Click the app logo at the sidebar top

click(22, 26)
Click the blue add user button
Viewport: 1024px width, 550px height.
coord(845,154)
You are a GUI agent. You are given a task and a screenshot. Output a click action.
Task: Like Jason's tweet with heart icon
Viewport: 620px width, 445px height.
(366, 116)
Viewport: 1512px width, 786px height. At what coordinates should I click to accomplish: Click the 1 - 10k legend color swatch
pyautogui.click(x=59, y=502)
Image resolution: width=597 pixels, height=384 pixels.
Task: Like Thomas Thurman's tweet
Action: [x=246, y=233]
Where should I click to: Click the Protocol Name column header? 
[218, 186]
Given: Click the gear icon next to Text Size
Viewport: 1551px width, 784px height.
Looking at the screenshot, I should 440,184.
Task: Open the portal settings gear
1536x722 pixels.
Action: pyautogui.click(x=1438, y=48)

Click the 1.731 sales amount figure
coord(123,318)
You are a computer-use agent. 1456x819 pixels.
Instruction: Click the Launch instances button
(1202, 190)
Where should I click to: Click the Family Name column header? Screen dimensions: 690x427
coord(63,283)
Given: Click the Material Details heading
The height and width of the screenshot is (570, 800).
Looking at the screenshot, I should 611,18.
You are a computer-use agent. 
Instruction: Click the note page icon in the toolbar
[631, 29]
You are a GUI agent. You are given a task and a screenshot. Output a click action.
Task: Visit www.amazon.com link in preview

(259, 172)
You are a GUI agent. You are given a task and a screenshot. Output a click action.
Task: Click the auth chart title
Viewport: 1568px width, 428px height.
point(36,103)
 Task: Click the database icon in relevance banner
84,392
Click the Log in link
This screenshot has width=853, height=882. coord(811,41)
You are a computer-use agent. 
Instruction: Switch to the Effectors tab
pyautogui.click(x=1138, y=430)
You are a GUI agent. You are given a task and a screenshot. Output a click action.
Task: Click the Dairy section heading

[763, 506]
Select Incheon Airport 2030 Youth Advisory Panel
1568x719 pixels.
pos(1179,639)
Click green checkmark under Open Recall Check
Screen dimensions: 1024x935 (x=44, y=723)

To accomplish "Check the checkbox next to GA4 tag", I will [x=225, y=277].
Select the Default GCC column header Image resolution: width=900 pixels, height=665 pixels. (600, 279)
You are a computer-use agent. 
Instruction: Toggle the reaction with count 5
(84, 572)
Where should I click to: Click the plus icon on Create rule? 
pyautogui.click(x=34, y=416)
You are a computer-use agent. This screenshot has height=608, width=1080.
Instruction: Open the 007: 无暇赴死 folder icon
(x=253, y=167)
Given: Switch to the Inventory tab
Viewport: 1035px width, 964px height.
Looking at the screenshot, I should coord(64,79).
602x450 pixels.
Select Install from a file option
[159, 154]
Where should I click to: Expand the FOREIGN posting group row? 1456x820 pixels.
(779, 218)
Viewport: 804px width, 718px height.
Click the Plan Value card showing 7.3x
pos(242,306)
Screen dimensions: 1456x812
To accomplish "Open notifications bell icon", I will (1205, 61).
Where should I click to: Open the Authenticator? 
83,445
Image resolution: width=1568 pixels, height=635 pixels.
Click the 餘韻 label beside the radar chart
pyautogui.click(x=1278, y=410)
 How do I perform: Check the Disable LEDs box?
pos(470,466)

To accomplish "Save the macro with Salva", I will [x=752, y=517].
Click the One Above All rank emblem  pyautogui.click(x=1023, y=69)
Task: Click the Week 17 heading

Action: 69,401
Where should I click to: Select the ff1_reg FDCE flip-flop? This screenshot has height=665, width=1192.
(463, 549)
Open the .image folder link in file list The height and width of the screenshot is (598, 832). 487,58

++++++++++++++++++++

• [THE PROBLEM] Repeat all of the records above, substituting "Goal" for each occurrence of "Instruction" and leaving everything else unchanged.

• [SOLUTION TO THE PROBLEM]
Click the app logo at the sidebar top

click(22, 26)
Click the blue add user button
Viewport: 1024px width, 550px height.
coord(845,154)
You are a GUI agent. You are given a task and a screenshot. Output a click action.
Task: Like Jason's tweet with heart icon
Viewport: 620px width, 445px height.
(366, 116)
Viewport: 1512px width, 786px height. At what coordinates should I click to accomplish: Click the 1 - 10k legend color swatch
pyautogui.click(x=59, y=502)
Image resolution: width=597 pixels, height=384 pixels.
Task: Like Thomas Thurman's tweet
Action: [x=246, y=233]
Where should I click to: Click the Protocol Name column header? 
[218, 186]
Given: Click the gear icon next to Text Size
Viewport: 1551px width, 784px height.
Looking at the screenshot, I should 440,184.
Task: Open the portal settings gear
1536x722 pixels.
Action: pyautogui.click(x=1438, y=48)

Click the 1.731 sales amount figure
coord(123,318)
You are a computer-use agent. 1456x819 pixels.
Goal: Click the Launch instances button
(1202, 190)
Where should I click to: Click the Family Name column header? Screen dimensions: 690x427
coord(63,283)
Given: Click the Material Details heading
The height and width of the screenshot is (570, 800).
Looking at the screenshot, I should 611,18.
You are a computer-use agent. 
Goal: Click the note page icon in the toolbar
[631, 29]
You are a GUI agent. You are given a task and a screenshot. Output a click action.
Task: Visit www.amazon.com link in preview

(259, 172)
You are a GUI agent. You are given a task and a screenshot. Output a click action.
Task: Click the auth chart title
Viewport: 1568px width, 428px height.
point(36,103)
 Task: Click the database icon in relevance banner
84,392
Click the Log in link
This screenshot has width=853, height=882. coord(811,41)
You are a computer-use agent. 
Goal: Switch to the Effectors tab
pyautogui.click(x=1138, y=430)
You are a GUI agent. You are given a task and a screenshot. Output a click action.
Task: Click the Dairy section heading

[763, 506]
Select Incheon Airport 2030 Youth Advisory Panel
1568x719 pixels.
pos(1179,639)
Click green checkmark under Open Recall Check
Screen dimensions: 1024x935 (x=44, y=723)

To accomplish "Check the checkbox next to GA4 tag", I will [x=225, y=277].
Select the Default GCC column header Image resolution: width=900 pixels, height=665 pixels. (600, 279)
You are a computer-use agent. 
Goal: Toggle the reaction with count 5
(84, 572)
Where should I click to: Click the plus icon on Create rule? 
pyautogui.click(x=34, y=416)
You are a computer-use agent. This screenshot has height=608, width=1080.
Goal: Open the 007: 无暇赴死 folder icon
(x=253, y=167)
Given: Switch to the Inventory tab
Viewport: 1035px width, 964px height.
Looking at the screenshot, I should coord(64,79).
602x450 pixels.
Select Install from a file option
[159, 154]
Where should I click to: Expand the FOREIGN posting group row? 1456x820 pixels.
(779, 218)
Viewport: 804px width, 718px height.
Click the Plan Value card showing 7.3x
pos(242,306)
Screen dimensions: 1456x812
To accomplish "Open notifications bell icon", I will (1205, 61).
Where should I click to: Open the Authenticator? 
83,445
Image resolution: width=1568 pixels, height=635 pixels.
Click the 餘韻 label beside the radar chart
pyautogui.click(x=1278, y=410)
 How do I perform: Check the Disable LEDs box?
pos(470,466)

To accomplish "Save the macro with Salva", I will [x=752, y=517].
Click the One Above All rank emblem  pyautogui.click(x=1023, y=69)
Task: Click the Week 17 heading

Action: 69,401
Where should I click to: Select the ff1_reg FDCE flip-flop? This screenshot has height=665, width=1192.
(463, 549)
Open the .image folder link in file list The height and width of the screenshot is (598, 832). 487,58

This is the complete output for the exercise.